**STATED PROBLEM A**
From the news report on Liz Truss's leadership win, list every problem that the country is described as facing.
**STATED PROBLEM B**
Based on the news report on Liz Truss's leadership win, mark each statement yes or no, and quote the words that decide it. (i) Truss won the members' vote by 81,326 votes to 60,399. (ii) Rishi Sunak is described as a former foreign secretary. (iii) Truss said she would raise taxes.
**STATED PROBLEM C**
Carry on the news report on Liz Truss's leadership win from its last sentence.

**PASSAGE PROVIDED**
++++++++++

Liz Truss named as UK's next PM after winning Tory leadership race
Liz Truss (L) and Rishi Sunak (C) arrive for the announcement of the result of the Conservative Party leadership contest at the Queen Elizabeth II center in London, U.K., Sept. 5, 2022. (AP Photo)

Britain's Conservative Party has chosen Foreign Secretary Liz Truss as the party's new leader, putting her in line to be confirmed as prime minister



Liz Truss was named as Britain's next prime minister on Monday, winning a leadership race for the governing Conservative Party at a time when the country faces a cost of living crisis, industrial unrest and a recession.

After weeks of an often bad-tempered and divisive leadership contest that saw the foreign minister face off against former Finance Minister Rishi Sunak, Truss came out on top in a vote of Conservative Party members, winning by 81,326 votes to 60,399.

"We need to show that we will deliver over the next two years. I will deliver a bold plan to cut taxes and grow our economy," Truss said after the result was announced.

++++++++++

**SOURCE DATA**

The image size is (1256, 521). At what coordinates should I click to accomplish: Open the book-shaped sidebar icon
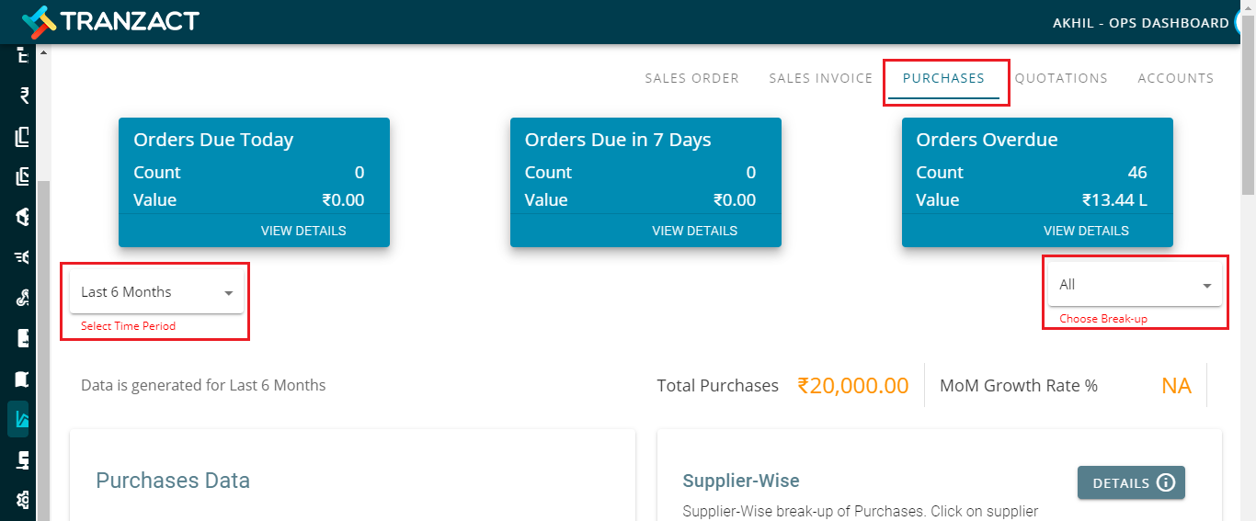(23, 379)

++++++++++

**EXERCISE RESULT A**
- a cost of living crisis
- industrial unrest
- a recession

**EXERCISE RESULT B**
(i) Yes: "winning by 81,326 votes to 60,399."
(ii) No: "former Finance Minister Rishi Sunak."
(iii) No: "I will deliver a bold plan to cut taxes and grow our economy."

**EXERCISE RESULT C**
"I will deliver on the energy crisis, dealing with people's energy bills, but also dealing with the long-term issues we have on energy supply."

The announcement triggers the start of a handover from Boris Johnson, who was forced to announce his resignation in July after months of scandal saw support for his administration drain away.

He will travel to Scotland to meet Queen Elizabeth on Tuesday to officially tender his resignation. Truss will follow him and be asked to form a government by the monarch.

Long the front-runner in the race to replace Johnson, Truss will become the Conservatives' fourth prime minister since a 2015 election. Over that period the country has been buffeted from crisis to crisis, and now faces what is forecast to be a long recession triggered by sky-rocketing inflation which hit 10.1% in July.

The Infographic shows British Prime Ministers since Margaret Thatcher. (AFP Infographic)
Foreign minister under Boris Johnson, Truss, 47, has promised to act quickly to tackle Britain's cost of living crisis, saying that within a week she will come up with a plan to tackle rising energy bills and securing future fuel supplies.

Truss has signaled during her leadership campaign she would challenge convention by scrapping tax increases and cutting other levies in a move some economists say would fuel inflation.

That, plus a pledge to review the remit of the Bank of England while protecting its independence, has prompted some investors to dump the pound and government bonds.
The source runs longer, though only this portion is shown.